Probing the stereochemical requirements for receptor recognition of δ opioid agonists through topographic modifications in position 1

A series of side-chain constrained tyrosine derivatives, 2',6'-dimethyl-β-methyltyrosines (TMT), has been designed and incorporated into position 1 of the highly selective δ opioid agonists DPDPE (Tyr-D-Pen²-Gly-Phe-D-Pen⁵-OH) and deltorphin I (DELT I, Tyr-D-Ala-Phe-Asp-Val-Val-Gly-NH₂). Molecular mechanics calculations on isolated TMT residues and nuclear magnetic resonance (NMR) studies of the TMT¹-containing peptides in DMSO showed that each of the four stereoisomers of TMT favors one particular rotamer of the side-chain χ₁ torsional angle.

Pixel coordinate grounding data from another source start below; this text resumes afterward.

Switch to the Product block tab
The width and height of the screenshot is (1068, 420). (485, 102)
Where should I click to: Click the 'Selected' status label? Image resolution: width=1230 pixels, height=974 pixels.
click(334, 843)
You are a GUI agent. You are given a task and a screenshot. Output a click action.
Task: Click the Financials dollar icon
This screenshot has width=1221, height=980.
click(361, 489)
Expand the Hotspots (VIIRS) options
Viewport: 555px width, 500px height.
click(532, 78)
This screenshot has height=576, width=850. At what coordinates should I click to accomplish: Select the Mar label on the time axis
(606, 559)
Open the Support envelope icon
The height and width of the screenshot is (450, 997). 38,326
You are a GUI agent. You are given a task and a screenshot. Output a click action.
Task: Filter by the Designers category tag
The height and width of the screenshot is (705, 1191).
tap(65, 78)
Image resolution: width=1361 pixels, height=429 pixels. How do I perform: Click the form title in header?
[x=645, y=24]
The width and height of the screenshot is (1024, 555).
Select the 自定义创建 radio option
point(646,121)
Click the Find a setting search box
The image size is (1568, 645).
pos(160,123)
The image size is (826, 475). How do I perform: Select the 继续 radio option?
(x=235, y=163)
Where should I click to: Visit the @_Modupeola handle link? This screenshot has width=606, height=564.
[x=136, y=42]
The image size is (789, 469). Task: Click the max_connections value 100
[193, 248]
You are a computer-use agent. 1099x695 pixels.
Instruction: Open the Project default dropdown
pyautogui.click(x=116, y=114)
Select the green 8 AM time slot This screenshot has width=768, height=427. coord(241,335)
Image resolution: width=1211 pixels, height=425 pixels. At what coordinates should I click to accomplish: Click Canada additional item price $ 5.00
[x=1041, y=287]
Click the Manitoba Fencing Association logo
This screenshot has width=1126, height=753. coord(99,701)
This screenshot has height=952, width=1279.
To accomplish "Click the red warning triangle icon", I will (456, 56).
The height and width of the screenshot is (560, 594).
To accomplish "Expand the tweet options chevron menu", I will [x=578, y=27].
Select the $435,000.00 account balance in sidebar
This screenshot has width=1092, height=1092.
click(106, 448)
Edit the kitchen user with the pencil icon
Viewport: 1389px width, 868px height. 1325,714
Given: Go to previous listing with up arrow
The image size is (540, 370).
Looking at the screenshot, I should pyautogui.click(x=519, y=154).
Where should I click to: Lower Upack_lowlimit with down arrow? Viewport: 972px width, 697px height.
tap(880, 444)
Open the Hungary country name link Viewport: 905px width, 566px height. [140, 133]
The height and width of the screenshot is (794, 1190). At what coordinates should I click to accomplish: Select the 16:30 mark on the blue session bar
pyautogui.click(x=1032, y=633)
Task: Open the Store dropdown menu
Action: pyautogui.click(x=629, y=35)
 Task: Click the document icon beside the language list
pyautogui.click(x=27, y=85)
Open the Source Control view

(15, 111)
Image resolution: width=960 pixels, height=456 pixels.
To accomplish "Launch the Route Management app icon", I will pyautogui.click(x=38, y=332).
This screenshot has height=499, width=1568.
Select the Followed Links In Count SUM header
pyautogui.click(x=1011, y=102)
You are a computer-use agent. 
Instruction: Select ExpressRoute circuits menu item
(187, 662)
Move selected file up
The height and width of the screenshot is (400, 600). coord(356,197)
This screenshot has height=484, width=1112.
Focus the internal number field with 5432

Therefore, substitution of four TMT isomers for Tyr¹ allows us to perform a systematic conformational scan through three staggered rotamers of the aromatic side chain, gauche (-), trans, and gauche (+), and to explore specific binding requirements of the receptor in relation to the side chain conformation. The potency and selectivity of four isomers of [TMT¹]DPDPE and four isomers of [TMT¹]DELT I were evaluated by radioreceptor binding assays in the rat brain using μ- and δ-selective radiolabeled ligands and by bioassays with guinea pig ileum (GPI, μ receptor) and mouse vas deferens (MVD, δ receptor). In the DPDPE series only one isomer, [(2S,3R)-TMT¹ ]DPDPE showed high potency and selectivity for the δ opioid receptors. The favorable side-chain rotamers found for this analogue, i.e., the trans rotamer of TMT¹ and the gauche (-) rotamer of Phe⁴, were proposed as the most probable δ receptor-binding conformations of DPDPE analogues. Two [TMT¹]DELT I isomers possessed considerable δ receptor potencies. The (2S,3R)-TMT¹ isomer appeared to be a superpotent, but moderately δ-selective agonist, while the (2S,3S)-TMT¹ isomer showed the highest selectivity for the δ receptors in this series. Surprisingly, [(2R,3R)TMT¹]DELT I also was moderately potent at the δ receptor. These results suggest that the δ receptor requirements for the linear DELT I analogues may be satisfied with two different modes of binding of the (2S,3S)- and (2S,3R)TMT¹ isomers. This study provides important guidance for the design of peptide and non-peptide ligands selective for the δ opioid receptor.